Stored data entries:
::::

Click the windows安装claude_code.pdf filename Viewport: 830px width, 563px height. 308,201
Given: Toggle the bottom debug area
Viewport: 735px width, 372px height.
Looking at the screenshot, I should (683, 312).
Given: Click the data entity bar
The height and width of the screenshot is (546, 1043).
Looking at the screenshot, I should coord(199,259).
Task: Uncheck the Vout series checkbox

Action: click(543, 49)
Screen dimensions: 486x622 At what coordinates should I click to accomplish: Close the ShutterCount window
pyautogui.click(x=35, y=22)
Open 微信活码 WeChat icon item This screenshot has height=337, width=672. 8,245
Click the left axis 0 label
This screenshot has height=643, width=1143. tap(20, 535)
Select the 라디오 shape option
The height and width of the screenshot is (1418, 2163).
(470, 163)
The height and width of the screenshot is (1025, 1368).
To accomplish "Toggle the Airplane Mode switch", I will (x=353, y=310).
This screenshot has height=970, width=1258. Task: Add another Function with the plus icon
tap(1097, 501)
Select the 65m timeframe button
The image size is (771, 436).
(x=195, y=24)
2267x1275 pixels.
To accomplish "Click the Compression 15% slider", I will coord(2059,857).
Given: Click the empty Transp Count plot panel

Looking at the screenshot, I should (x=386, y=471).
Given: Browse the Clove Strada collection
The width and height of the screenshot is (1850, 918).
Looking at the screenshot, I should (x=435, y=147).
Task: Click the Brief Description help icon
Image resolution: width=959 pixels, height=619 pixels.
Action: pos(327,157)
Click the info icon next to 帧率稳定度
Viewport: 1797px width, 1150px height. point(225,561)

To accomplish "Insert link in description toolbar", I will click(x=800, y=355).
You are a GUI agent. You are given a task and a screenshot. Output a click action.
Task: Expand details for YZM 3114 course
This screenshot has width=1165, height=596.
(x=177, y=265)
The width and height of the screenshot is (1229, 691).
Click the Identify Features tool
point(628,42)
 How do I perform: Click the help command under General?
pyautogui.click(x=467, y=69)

::::

What the task requires ▸
All entries are to be retyped with no difference from the original.

Result below ▸
Click the windows安装claude_code.pdf filename Viewport: 830px width, 563px height. 308,201
Given: Toggle the bottom debug area
Viewport: 735px width, 372px height.
Looking at the screenshot, I should (683, 312).
Given: Click the data entity bar
The height and width of the screenshot is (546, 1043).
Looking at the screenshot, I should coord(199,259).
Task: Uncheck the Vout series checkbox

Action: click(543, 49)
Screen dimensions: 486x622 At what coordinates should I click to accomplish: Close the ShutterCount window
pyautogui.click(x=35, y=22)
Open 微信活码 WeChat icon item This screenshot has height=337, width=672. 8,245
Click the left axis 0 label
This screenshot has height=643, width=1143. tap(20, 535)
Select the 라디오 shape option
The height and width of the screenshot is (1418, 2163).
(470, 163)
The height and width of the screenshot is (1025, 1368).
To accomplish "Toggle the Airplane Mode switch", I will (x=353, y=310).
This screenshot has height=970, width=1258. Task: Add another Function with the plus icon
tap(1097, 501)
Select the 65m timeframe button
The image size is (771, 436).
(x=195, y=24)
2267x1275 pixels.
To accomplish "Click the Compression 15% slider", I will coord(2059,857).
Given: Click the empty Transp Count plot panel

Looking at the screenshot, I should (x=386, y=471).
Given: Browse the Clove Strada collection
The width and height of the screenshot is (1850, 918).
Looking at the screenshot, I should (x=435, y=147).
Task: Click the Brief Description help icon
Image resolution: width=959 pixels, height=619 pixels.
Action: pos(327,157)
Click the info icon next to 帧率稳定度
Viewport: 1797px width, 1150px height. point(225,561)

To accomplish "Insert link in description toolbar", I will click(x=800, y=355).
You are a GUI agent. You are given a task and a screenshot. Output a click action.
Task: Expand details for YZM 3114 course
This screenshot has width=1165, height=596.
(x=177, y=265)
The width and height of the screenshot is (1229, 691).
Click the Identify Features tool
point(628,42)
 How do I perform: Click the help command under General?
pyautogui.click(x=467, y=69)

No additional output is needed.